The best surviving tomb door is from the tomb of Sennedjem at Deir el-Medina (Cairo, JE 27303). This closed the doorway between the shaft and the burial chamber, and is thus smaller than Khonsuhotep's door (117 cm), which without doubt sealed the entrance to his tomb chapel, which would have been much grander. Sennedjem's door was also decorated, but in colour, with scenes of him and his family worshipping Osiris and the West, and an additional scene of the worship of Ptah-Sokar-Osiris and Isis. Perhaps bright colours were used because this was an internal door, to complement the bright painting of the burial chamber.
This door was collected for the Earl of Belmore in his travels in Egypt in 1817-18 by Giovanni d'Athanasi. Belmore presented it to Salt, and it came to the British Museum as part of the latter's first collection:
'Next morning, the 14th of January , we proceeded, in company with Mr.
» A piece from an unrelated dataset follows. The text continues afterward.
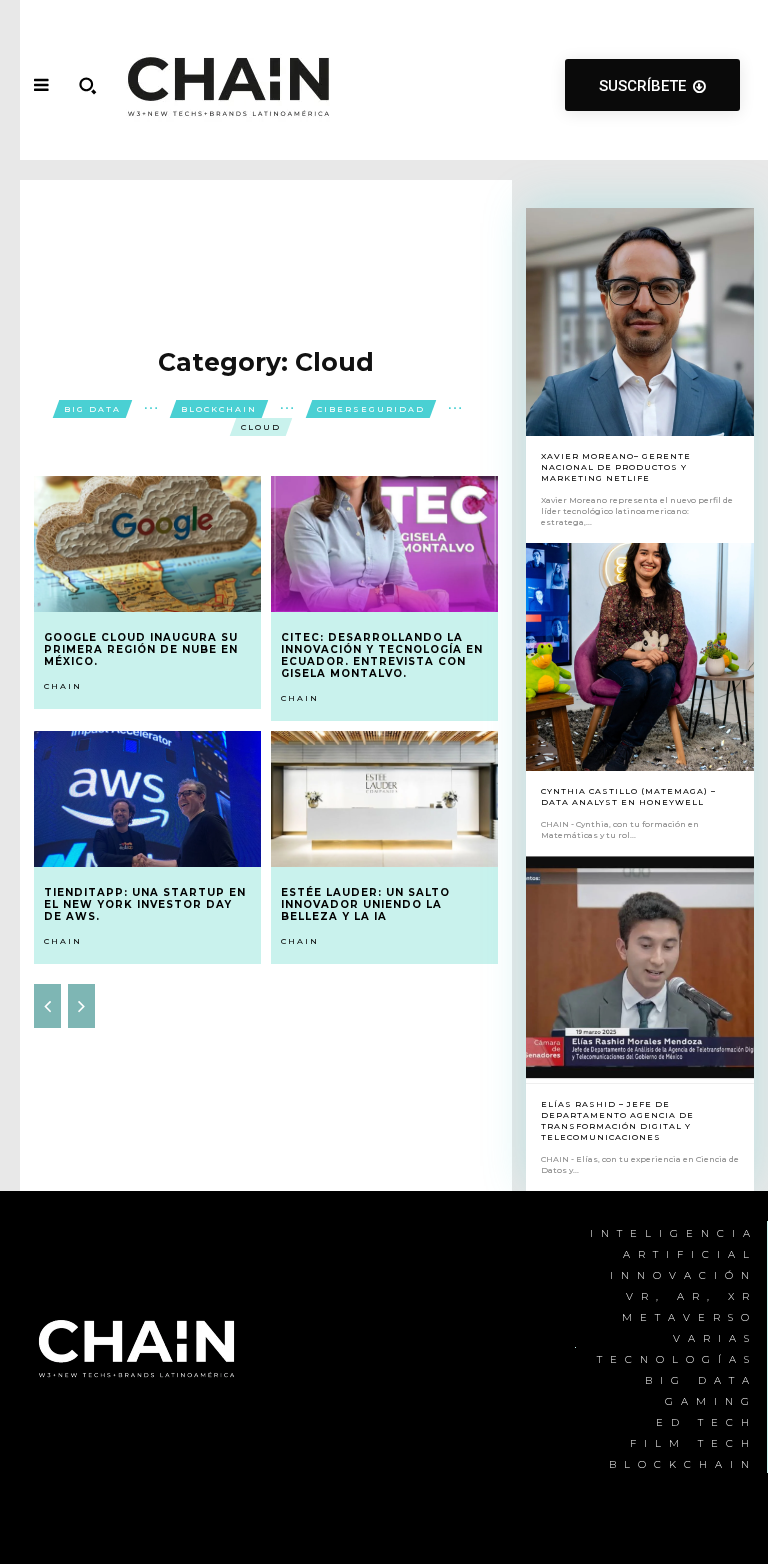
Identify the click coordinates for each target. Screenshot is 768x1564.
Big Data (92, 409)
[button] (87, 85)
Salt, to view the antiquities ... ; one of the most curious and interesting articles which he had discovered, was an ancient door made of what appears to be common deal. ... This ancient relic was found near one of the tombs that have been cut in the southern aspect of the mountain above the village of Gornou, a little to the west of the road that leads into the valley of the tombs of the kings ... The noble Earl made a present of it to Mr Salt, and it is now in the British Museum.' (Dr Richardson, physician to the Earl of Belmore, who travelled to Egypt with him.)
- Not on display
- Acquisition date
- Acquisition notes
- This object was found by Lord Belmore during his trip to Egypt in 1817-1818, and was given to Henry Salt in Thebes (Salt 1821 list, no. 106--it appears to have this number painted on it). I am assuming that he gave or sold it on to the BM with the rest of the collection. [NCS 9/2/05]
Richardson (Travels, vol 2, 2-3) describes how Belmore acquired it:
"Next morning, the 14th of January , we proceeded, in company with Mr. Salt, to view the antiquities which the diligent and faithful Greek [d'Athanasi] had acquired for the noble traveller, during his absence in Nubia, and with whose industry and success there was every reasons to be satisfied; one of the most curious and interesting articles which he had discovered, was an ancient door made of which appears to be common deal. It was nearly eight feet high, about three feet and a half broad, and the boards were fastened on with pins. There were nails in it; but they appears to be of a more modern date that the door itself, and not to have been any way connected with its original construction. A round projecting peg of the wood on one side, at the top and bottom of the door, served as a tenon, which being received into a mortise above and below, formed the hinges on which the door readily turned backward and forward. A few hieroglyphics with a figure of Osiris were carved on the outside of it. He is represented in a sitting posture, with his hands crossed over his bread, holding the crook and scourge. So that in Thebes Osiris appears to have been the guardian god of the door, as Saint Januarius is of the wine casks at Naples, in the present day.
This ancient relic was found near one of the tombs that have been cut in the southern aspect of the mountain above the village of Gornou, a little to the west of the road that leads into the valley of the tombs of the kings. It is in an excellent state of preservation. The noble Earl made a present of it to Mr. Salt, and it is now in the British Museum."